## PROBLEM REQUIREMENTS
Give back a single figure: the number of lines in the entries below that contain "agent".

## INFORMATION PROVIDED
──────

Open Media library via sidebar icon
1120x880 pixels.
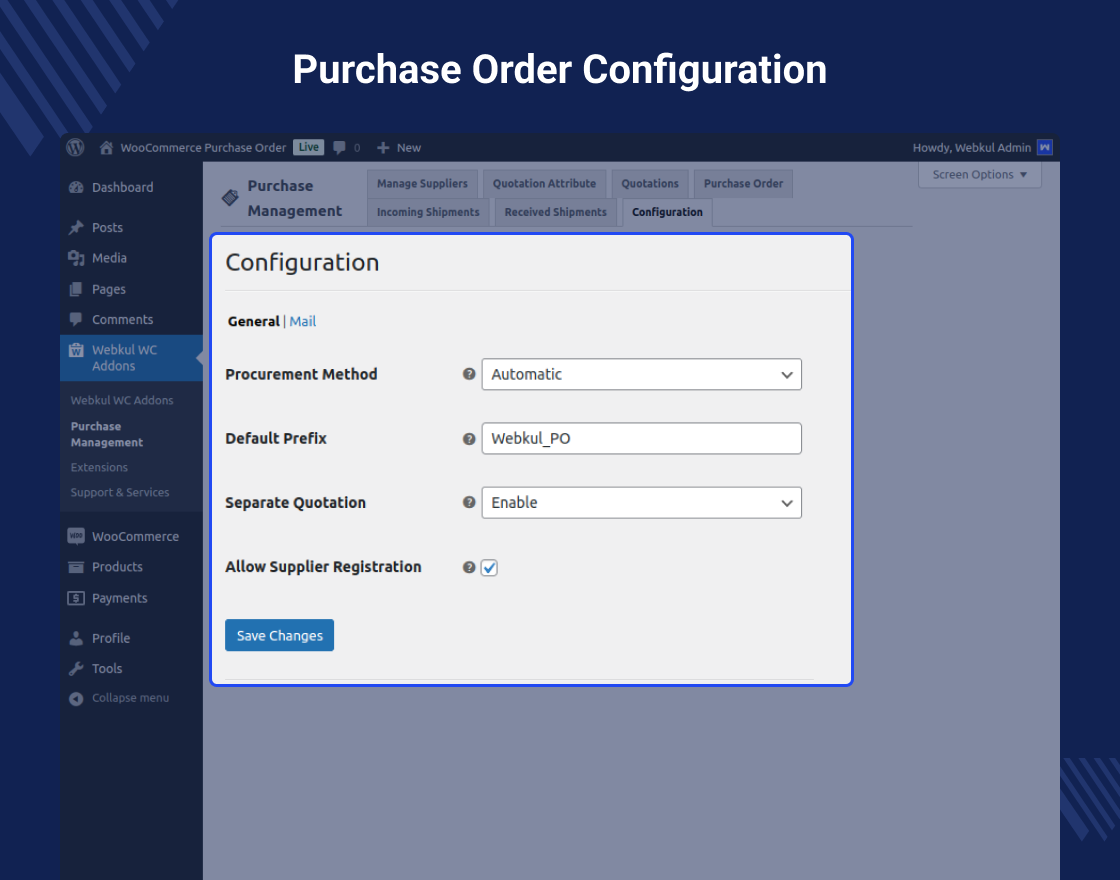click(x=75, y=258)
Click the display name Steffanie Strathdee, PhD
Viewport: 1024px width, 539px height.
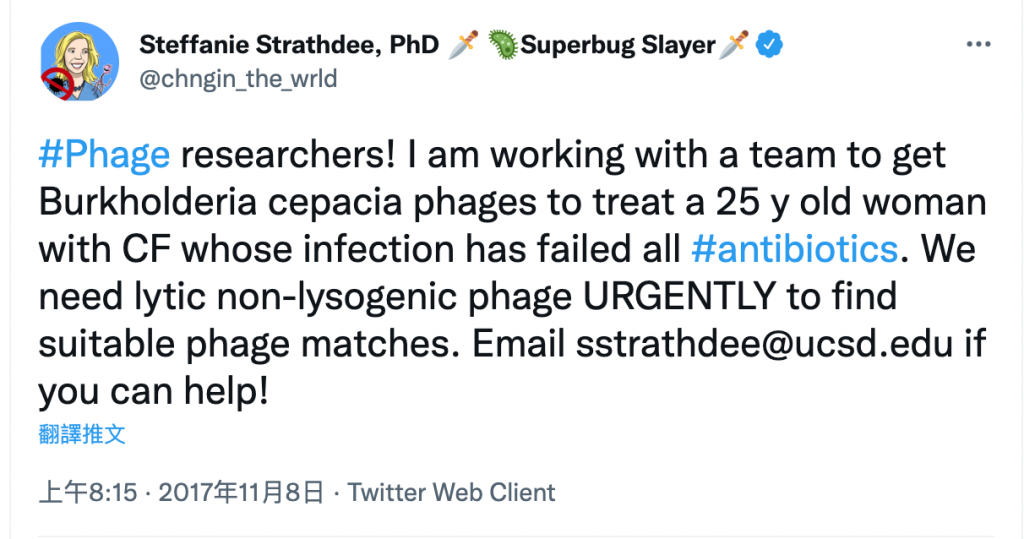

──────

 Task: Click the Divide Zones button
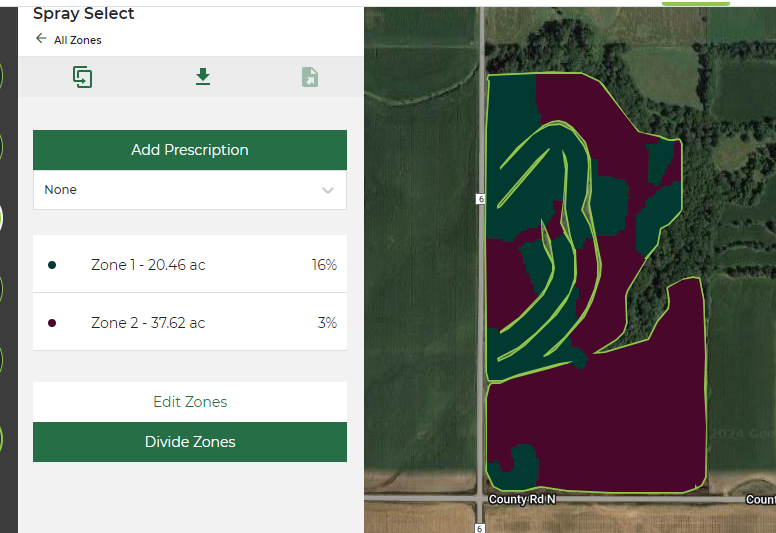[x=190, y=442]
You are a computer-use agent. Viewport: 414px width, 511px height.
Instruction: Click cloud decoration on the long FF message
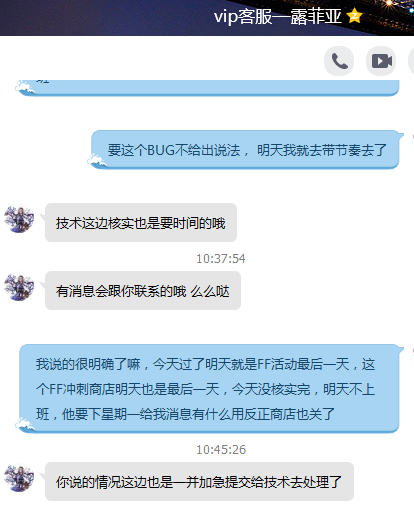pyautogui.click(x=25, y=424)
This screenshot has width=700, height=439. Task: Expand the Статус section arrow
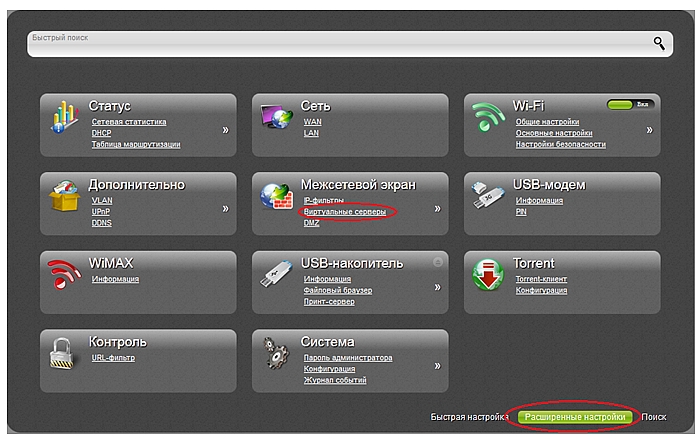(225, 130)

──────

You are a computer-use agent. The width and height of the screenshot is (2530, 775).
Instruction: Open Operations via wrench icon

──────

## RESULT FOR THIS EXERCISE
2